Task data -
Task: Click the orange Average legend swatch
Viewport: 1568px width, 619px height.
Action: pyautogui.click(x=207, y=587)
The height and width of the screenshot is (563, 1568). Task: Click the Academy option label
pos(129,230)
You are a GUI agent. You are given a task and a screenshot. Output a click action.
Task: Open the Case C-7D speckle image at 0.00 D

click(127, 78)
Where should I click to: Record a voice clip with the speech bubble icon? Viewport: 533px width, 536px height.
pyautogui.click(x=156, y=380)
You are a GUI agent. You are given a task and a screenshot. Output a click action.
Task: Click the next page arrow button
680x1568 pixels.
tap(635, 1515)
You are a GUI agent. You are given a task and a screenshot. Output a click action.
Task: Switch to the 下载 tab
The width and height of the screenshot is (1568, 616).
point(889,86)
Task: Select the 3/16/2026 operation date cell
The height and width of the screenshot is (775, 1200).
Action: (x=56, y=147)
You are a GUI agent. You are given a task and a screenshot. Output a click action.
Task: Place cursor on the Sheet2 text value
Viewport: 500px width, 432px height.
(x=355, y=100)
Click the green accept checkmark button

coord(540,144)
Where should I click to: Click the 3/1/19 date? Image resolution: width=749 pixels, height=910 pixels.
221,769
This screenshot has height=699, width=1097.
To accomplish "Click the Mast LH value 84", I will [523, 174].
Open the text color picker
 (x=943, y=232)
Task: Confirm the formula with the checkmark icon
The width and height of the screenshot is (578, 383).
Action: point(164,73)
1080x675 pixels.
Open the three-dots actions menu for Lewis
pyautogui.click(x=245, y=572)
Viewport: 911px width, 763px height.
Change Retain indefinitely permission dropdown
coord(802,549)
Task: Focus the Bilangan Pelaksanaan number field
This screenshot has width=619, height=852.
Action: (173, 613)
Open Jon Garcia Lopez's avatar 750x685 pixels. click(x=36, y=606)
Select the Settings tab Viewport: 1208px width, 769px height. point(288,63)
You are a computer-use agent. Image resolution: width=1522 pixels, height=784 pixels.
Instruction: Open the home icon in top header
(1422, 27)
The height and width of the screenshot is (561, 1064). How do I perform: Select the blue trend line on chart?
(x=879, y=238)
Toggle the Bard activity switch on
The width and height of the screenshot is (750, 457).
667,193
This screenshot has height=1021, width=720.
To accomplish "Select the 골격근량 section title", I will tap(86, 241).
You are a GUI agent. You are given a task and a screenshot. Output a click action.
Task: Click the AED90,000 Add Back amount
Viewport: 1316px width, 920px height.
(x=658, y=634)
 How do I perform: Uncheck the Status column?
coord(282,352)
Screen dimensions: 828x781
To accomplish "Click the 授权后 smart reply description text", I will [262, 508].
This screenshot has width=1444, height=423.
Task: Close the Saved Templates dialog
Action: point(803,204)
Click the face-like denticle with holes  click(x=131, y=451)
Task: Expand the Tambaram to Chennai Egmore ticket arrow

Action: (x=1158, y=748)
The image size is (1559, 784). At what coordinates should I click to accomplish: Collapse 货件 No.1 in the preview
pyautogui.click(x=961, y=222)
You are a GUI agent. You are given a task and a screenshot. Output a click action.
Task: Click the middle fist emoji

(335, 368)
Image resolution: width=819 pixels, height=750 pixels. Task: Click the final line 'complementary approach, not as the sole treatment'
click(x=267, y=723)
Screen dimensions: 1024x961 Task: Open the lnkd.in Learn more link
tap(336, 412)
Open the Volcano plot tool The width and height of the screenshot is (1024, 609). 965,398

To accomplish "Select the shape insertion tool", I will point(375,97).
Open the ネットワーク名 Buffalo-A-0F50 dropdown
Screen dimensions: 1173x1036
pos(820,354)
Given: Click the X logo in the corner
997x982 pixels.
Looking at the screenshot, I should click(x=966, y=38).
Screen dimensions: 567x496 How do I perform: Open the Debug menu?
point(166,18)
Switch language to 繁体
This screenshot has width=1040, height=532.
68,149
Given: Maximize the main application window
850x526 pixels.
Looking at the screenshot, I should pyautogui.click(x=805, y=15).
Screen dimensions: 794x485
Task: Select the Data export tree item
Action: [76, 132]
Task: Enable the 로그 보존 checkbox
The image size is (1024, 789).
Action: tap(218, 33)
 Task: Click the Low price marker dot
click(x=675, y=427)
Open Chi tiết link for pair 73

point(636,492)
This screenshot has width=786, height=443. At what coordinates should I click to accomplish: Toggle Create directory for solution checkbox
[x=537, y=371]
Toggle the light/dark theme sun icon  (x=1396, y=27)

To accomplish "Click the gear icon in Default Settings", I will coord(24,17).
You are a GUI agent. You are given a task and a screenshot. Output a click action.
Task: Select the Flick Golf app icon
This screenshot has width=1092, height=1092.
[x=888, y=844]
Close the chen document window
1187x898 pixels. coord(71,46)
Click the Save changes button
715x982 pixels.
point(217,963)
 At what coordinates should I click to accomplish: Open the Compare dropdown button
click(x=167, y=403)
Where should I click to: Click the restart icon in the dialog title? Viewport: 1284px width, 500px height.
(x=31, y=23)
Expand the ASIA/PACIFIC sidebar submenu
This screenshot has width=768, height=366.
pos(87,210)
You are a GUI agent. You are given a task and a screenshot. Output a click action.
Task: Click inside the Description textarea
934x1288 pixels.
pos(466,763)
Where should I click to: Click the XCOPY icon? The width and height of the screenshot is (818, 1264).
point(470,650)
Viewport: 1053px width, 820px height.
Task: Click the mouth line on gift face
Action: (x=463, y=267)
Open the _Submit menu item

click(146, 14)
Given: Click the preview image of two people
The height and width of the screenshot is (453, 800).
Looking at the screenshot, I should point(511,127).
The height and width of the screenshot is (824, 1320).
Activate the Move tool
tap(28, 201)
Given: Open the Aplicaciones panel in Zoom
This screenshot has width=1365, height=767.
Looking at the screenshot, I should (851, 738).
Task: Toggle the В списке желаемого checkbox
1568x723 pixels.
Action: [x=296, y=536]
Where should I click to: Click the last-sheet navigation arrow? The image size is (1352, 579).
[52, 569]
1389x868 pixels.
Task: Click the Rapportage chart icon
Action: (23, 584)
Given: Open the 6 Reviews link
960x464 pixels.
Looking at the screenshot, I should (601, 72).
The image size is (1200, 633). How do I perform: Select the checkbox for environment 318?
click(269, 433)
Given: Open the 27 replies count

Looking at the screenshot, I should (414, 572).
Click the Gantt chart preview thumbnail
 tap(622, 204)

Exercise aim - Retype the data in full, precisely as given.

Task solution -
Task: Click the orange Average legend swatch
Viewport: 1568px width, 619px height.
Action: pyautogui.click(x=207, y=587)
The height and width of the screenshot is (563, 1568). Task: Click the Academy option label
pos(129,230)
You are a GUI agent. You are given a task and a screenshot. Output a click action.
Task: Open the Case C-7D speckle image at 0.00 D

click(127, 78)
Where should I click to: Record a voice clip with the speech bubble icon? Viewport: 533px width, 536px height.
pyautogui.click(x=156, y=380)
You are a GUI agent. You are given a task and a screenshot. Output a click action.
Task: Click the next page arrow button
680x1568 pixels.
tap(635, 1515)
You are a GUI agent. You are given a task and a screenshot. Output a click action.
Task: Switch to the 下载 tab
The width and height of the screenshot is (1568, 616).
point(889,86)
Task: Select the 3/16/2026 operation date cell
The height and width of the screenshot is (775, 1200).
Action: (x=56, y=147)
You are a GUI agent. You are given a task and a screenshot. Output a click action.
Task: Place cursor on the Sheet2 text value
Viewport: 500px width, 432px height.
(x=355, y=100)
Click the green accept checkmark button

coord(540,144)
Where should I click to: Click the 3/1/19 date? Image resolution: width=749 pixels, height=910 pixels.
221,769
This screenshot has height=699, width=1097.
To accomplish "Click the Mast LH value 84", I will [523, 174].
Open the text color picker
 (x=943, y=232)
Task: Confirm the formula with the checkmark icon
The width and height of the screenshot is (578, 383).
Action: point(164,73)
1080x675 pixels.
Open the three-dots actions menu for Lewis
pyautogui.click(x=245, y=572)
Viewport: 911px width, 763px height.
Change Retain indefinitely permission dropdown
coord(802,549)
Task: Focus the Bilangan Pelaksanaan number field
This screenshot has width=619, height=852.
Action: (173, 613)
Open Jon Garcia Lopez's avatar 750x685 pixels. click(x=36, y=606)
Select the Settings tab Viewport: 1208px width, 769px height. point(288,63)
You are a computer-use agent. Image resolution: width=1522 pixels, height=784 pixels.
Instruction: Open the home icon in top header
(1422, 27)
The height and width of the screenshot is (561, 1064). How do I perform: Select the blue trend line on chart?
(x=879, y=238)
Toggle the Bard activity switch on
The width and height of the screenshot is (750, 457).
667,193
This screenshot has height=1021, width=720.
To accomplish "Select the 골격근량 section title", I will tap(86, 241).
You are a GUI agent. You are given a task and a screenshot. Output a click action.
Task: Click the AED90,000 Add Back amount
Viewport: 1316px width, 920px height.
(x=658, y=634)
 How do I perform: Uncheck the Status column?
coord(282,352)
Screen dimensions: 828x781
To accomplish "Click the 授权后 smart reply description text", I will [262, 508].
This screenshot has width=1444, height=423.
Task: Close the Saved Templates dialog
Action: point(803,204)
Click the face-like denticle with holes  click(x=131, y=451)
Task: Expand the Tambaram to Chennai Egmore ticket arrow

Action: (x=1158, y=748)
The image size is (1559, 784). At what coordinates should I click to accomplish: Collapse 货件 No.1 in the preview
pyautogui.click(x=961, y=222)
You are a GUI agent. You are given a task and a screenshot. Output a click action.
Task: Click the middle fist emoji

(335, 368)
Image resolution: width=819 pixels, height=750 pixels. Task: Click the final line 'complementary approach, not as the sole treatment'
click(x=267, y=723)
Screen dimensions: 1024x961 Task: Open the lnkd.in Learn more link
tap(336, 412)
Open the Volcano plot tool The width and height of the screenshot is (1024, 609). 965,398

To accomplish "Select the shape insertion tool", I will point(375,97).
Open the ネットワーク名 Buffalo-A-0F50 dropdown
Screen dimensions: 1173x1036
pos(820,354)
Given: Click the X logo in the corner
997x982 pixels.
Looking at the screenshot, I should click(x=966, y=38).
Screen dimensions: 567x496 How do I perform: Open the Debug menu?
point(166,18)
Switch language to 繁体
This screenshot has width=1040, height=532.
68,149
Given: Maximize the main application window
850x526 pixels.
Looking at the screenshot, I should pyautogui.click(x=805, y=15).
Screen dimensions: 794x485
Task: Select the Data export tree item
Action: [76, 132]
Task: Enable the 로그 보존 checkbox
The image size is (1024, 789).
Action: tap(218, 33)
 Task: Click the Low price marker dot
click(x=675, y=427)
Open Chi tiết link for pair 73

point(636,492)
This screenshot has width=786, height=443. At what coordinates should I click to accomplish: Toggle Create directory for solution checkbox
[x=537, y=371]
Toggle the light/dark theme sun icon  (x=1396, y=27)

To accomplish "Click the gear icon in Default Settings", I will coord(24,17).
You are a GUI agent. You are given a task and a screenshot. Output a click action.
Task: Select the Flick Golf app icon
This screenshot has width=1092, height=1092.
[x=888, y=844]
Close the chen document window
1187x898 pixels. coord(71,46)
Click the Save changes button
715x982 pixels.
point(217,963)
 At what coordinates should I click to accomplish: Open the Compare dropdown button
click(x=167, y=403)
Where should I click to: Click the restart icon in the dialog title? Viewport: 1284px width, 500px height.
(x=31, y=23)
Expand the ASIA/PACIFIC sidebar submenu
This screenshot has width=768, height=366.
pos(87,210)
You are a GUI agent. You are given a task and a screenshot. Output a click action.
Task: Click inside the Description textarea
934x1288 pixels.
pos(466,763)
Where should I click to: Click the XCOPY icon? The width and height of the screenshot is (818, 1264).
point(470,650)
Viewport: 1053px width, 820px height.
Task: Click the mouth line on gift face
Action: (x=463, y=267)
Open the _Submit menu item

click(146, 14)
Given: Click the preview image of two people
The height and width of the screenshot is (453, 800).
Looking at the screenshot, I should point(511,127).
The height and width of the screenshot is (824, 1320).
Activate the Move tool
tap(28, 201)
Given: Open the Aplicaciones panel in Zoom
This screenshot has width=1365, height=767.
Looking at the screenshot, I should (851, 738).
Task: Toggle the В списке желаемого checkbox
1568x723 pixels.
Action: [x=296, y=536]
Where should I click to: Click the last-sheet navigation arrow? The image size is (1352, 579).
[52, 569]
1389x868 pixels.
Task: Click the Rapportage chart icon
Action: (23, 584)
Given: Open the 6 Reviews link
960x464 pixels.
Looking at the screenshot, I should (601, 72).
The image size is (1200, 633). How do I perform: Select the checkbox for environment 318?
click(269, 433)
Given: Open the 27 replies count

Looking at the screenshot, I should (414, 572).
Click the Gantt chart preview thumbnail
 tap(622, 204)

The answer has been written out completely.